== Gegeven materiaal ==
+-------+

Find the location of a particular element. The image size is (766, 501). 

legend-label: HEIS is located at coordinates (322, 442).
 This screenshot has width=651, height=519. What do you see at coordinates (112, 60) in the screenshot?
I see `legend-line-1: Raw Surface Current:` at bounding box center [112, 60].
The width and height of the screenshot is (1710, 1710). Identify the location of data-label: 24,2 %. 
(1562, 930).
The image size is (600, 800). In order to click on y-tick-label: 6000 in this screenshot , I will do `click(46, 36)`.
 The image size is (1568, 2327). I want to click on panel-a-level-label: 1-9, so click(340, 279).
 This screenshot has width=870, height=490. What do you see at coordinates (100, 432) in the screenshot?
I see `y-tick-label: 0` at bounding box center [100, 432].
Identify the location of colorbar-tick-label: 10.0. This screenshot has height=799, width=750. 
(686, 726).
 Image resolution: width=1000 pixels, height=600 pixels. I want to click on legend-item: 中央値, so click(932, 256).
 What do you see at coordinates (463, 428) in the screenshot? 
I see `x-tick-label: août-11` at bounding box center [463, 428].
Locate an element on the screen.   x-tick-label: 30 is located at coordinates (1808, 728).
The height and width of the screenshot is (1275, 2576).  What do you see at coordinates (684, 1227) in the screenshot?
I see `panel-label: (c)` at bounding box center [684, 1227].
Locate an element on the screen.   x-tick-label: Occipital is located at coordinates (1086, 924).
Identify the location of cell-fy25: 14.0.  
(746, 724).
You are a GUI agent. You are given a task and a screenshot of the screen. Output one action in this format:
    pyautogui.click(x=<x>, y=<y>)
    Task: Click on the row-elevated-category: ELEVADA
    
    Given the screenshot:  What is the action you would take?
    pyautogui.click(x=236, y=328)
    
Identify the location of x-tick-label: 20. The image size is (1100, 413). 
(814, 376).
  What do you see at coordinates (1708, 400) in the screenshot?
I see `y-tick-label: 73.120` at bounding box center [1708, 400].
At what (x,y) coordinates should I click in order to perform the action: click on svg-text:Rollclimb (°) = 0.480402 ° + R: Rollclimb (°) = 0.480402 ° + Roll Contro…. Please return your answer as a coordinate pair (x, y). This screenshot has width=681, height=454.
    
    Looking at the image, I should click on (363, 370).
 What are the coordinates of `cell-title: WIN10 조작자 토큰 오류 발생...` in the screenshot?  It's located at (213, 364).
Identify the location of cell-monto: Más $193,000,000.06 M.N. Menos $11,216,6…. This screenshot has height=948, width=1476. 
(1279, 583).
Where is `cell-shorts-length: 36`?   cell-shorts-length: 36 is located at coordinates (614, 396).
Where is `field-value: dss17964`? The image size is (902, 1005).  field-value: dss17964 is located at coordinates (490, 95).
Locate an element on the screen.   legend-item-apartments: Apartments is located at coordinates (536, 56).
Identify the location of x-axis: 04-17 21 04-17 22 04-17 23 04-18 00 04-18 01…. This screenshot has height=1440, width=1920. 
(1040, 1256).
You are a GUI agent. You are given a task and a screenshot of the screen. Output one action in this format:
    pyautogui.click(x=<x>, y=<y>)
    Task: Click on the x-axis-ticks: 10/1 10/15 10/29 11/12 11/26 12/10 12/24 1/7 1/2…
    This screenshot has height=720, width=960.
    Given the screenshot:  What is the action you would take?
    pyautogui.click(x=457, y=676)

+-------+

== Opdrachtdoel ==
Werk de regels vanaf het begin van het materiaal tot en met de regel met "center [100, 432]." bij door "particular element" te vervangen door "specific element". Laat de rest ongewijzigd.

== Het antwoord ==
Find the location of a specific element. The image size is (766, 501). 

legend-label: HEIS is located at coordinates (322, 442).
 This screenshot has width=651, height=519. What do you see at coordinates (112, 60) in the screenshot?
I see `legend-line-1: Raw Surface Current:` at bounding box center [112, 60].
The width and height of the screenshot is (1710, 1710). Identify the location of data-label: 24,2 %. 
(1562, 930).
The image size is (600, 800). In order to click on y-tick-label: 6000 in this screenshot , I will do `click(46, 36)`.
 The image size is (1568, 2327). I want to click on panel-a-level-label: 1-9, so click(340, 279).
 This screenshot has width=870, height=490. What do you see at coordinates (100, 432) in the screenshot?
I see `y-tick-label: 0` at bounding box center [100, 432].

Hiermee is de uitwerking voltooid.